The Inconsistencies In The Latest Pro-HFT Study


We’re sorry to have to do this to you again but today we have to debunk yet another academic high frequency trading study.  We know that these debunking notes could get a bit monotonous but we feel it is important to point out the inconsistencies in these studies.

The study that we are referring to has been circulating in the pro-HFT wing and is titled “Interactions Among High-Frequency Traders” . It was written by two employees of the Bank of England and two European academics and concludes that HFT’s have a positive influence on price formation:

We interpret this as evidence that HFT correlated trading is information-based; in other words, HFT firms appear to be reacting simultaneously and quickly to new information as it arrives at the market place, which makes prices more efficient. This suggests that correlated trading by HFT firms does not appear to contribute to undue price pressure and price dislocations on a systematic basis in the UK equity market.”

Here are some of the inconsistencies that we found with this paper:

1) While some reports have claimed that the paper represents the views of the Bank of England, this is simply not true.  This footnote clearly states that the folks on Threadneedle Street do not want to take responsibility for the contents of the paper:

            “Any views expressed are solely those of the author(s) and so cannot be taken to represent those of the Bank of England or to state Bank of England policy. This paper should therefore not be reported as representing the views of the Bank of England or members of the Monetary Policy Committee or Financial Policy Committee.”

2) The study proclaims to use “unique transactional data” but only analyzes the activity executed on the London Stock Exchange in the largest 20 stocks of the FTSE 100 for the 10 largest HFT firms. What about all of the proprietary trading departments of the large investment banks?  Nope, not included and in fact are lumped into the studies comparison group:

            “Whereas the proprietary trading activities might involve high-frequency strategies, the overall activities of investment banks are quite distinct from that of pure HFT   firms.

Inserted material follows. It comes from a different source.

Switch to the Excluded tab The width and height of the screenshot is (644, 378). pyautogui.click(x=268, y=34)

We therefore view IBs as a relevant comparison group, proxying for the behaviour of informed traders in the market.”

            “We also cannot identify the activity of individual HFT desks of larger institutions—with multiple trading desks operating in the same market—since all trades from such an institution are reported under a single name. Similarly, it is not feasible to identify the trades of individual HFTs that trade through a broker. ​”

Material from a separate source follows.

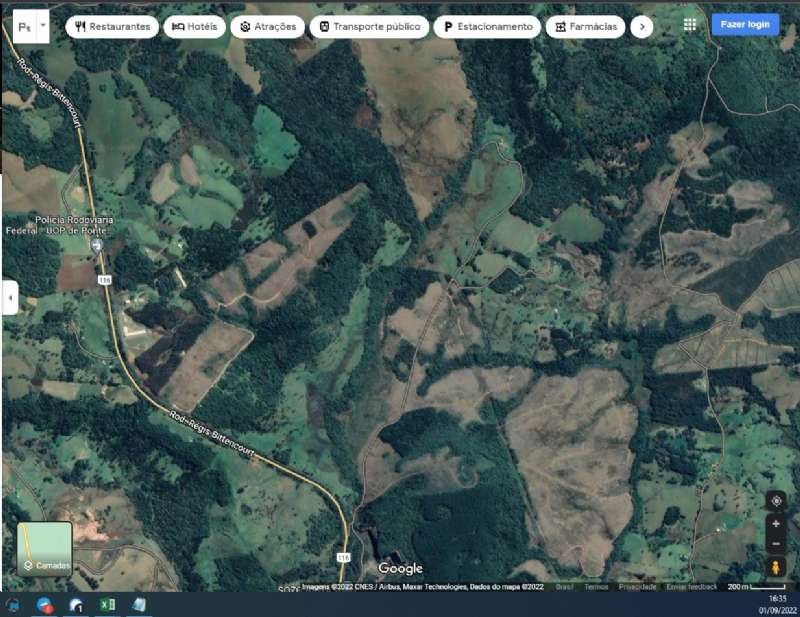Toggle map layers with Camadas thumbnail
800x617 pixels.
45,549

            “Similarly, we only count the market share of a set of purely proprietary HFTs. “

3) We believe that any attempt to translate the results of this study into a global theme would be inaccurate since the market center fragmentation that exists in some markets (like the US) does not exist in London.  The London Stock Exchange actually maintains a market share of over 60% of the market .

4) The authors fail to reveal the names of the 10 HFT firms that they use in the study and give a very vague definition of what high frequency trading is:

Automated high-frequency trading is made possible by the direct interaction between electronic trading platforms and pre-programmed computers. “

5) Data was analyzed in seconds.  This seems odd being that most HFT’s tend to talk about trades in microseconds.

            “As mentioned above, each trade report is time- stamped to the second and we are therefore able to create time series of trade variables observed at a second-by-second frequency.” ​

We believe that the conclusions in this paper are drawn based on insufficient and incomplete data and therefore we must toss this paper into our bin of trashed HFT studies (by the way, this bin is getting quite full and may be used for some fuel for our fireplace so we can keep warm during these negative degree days).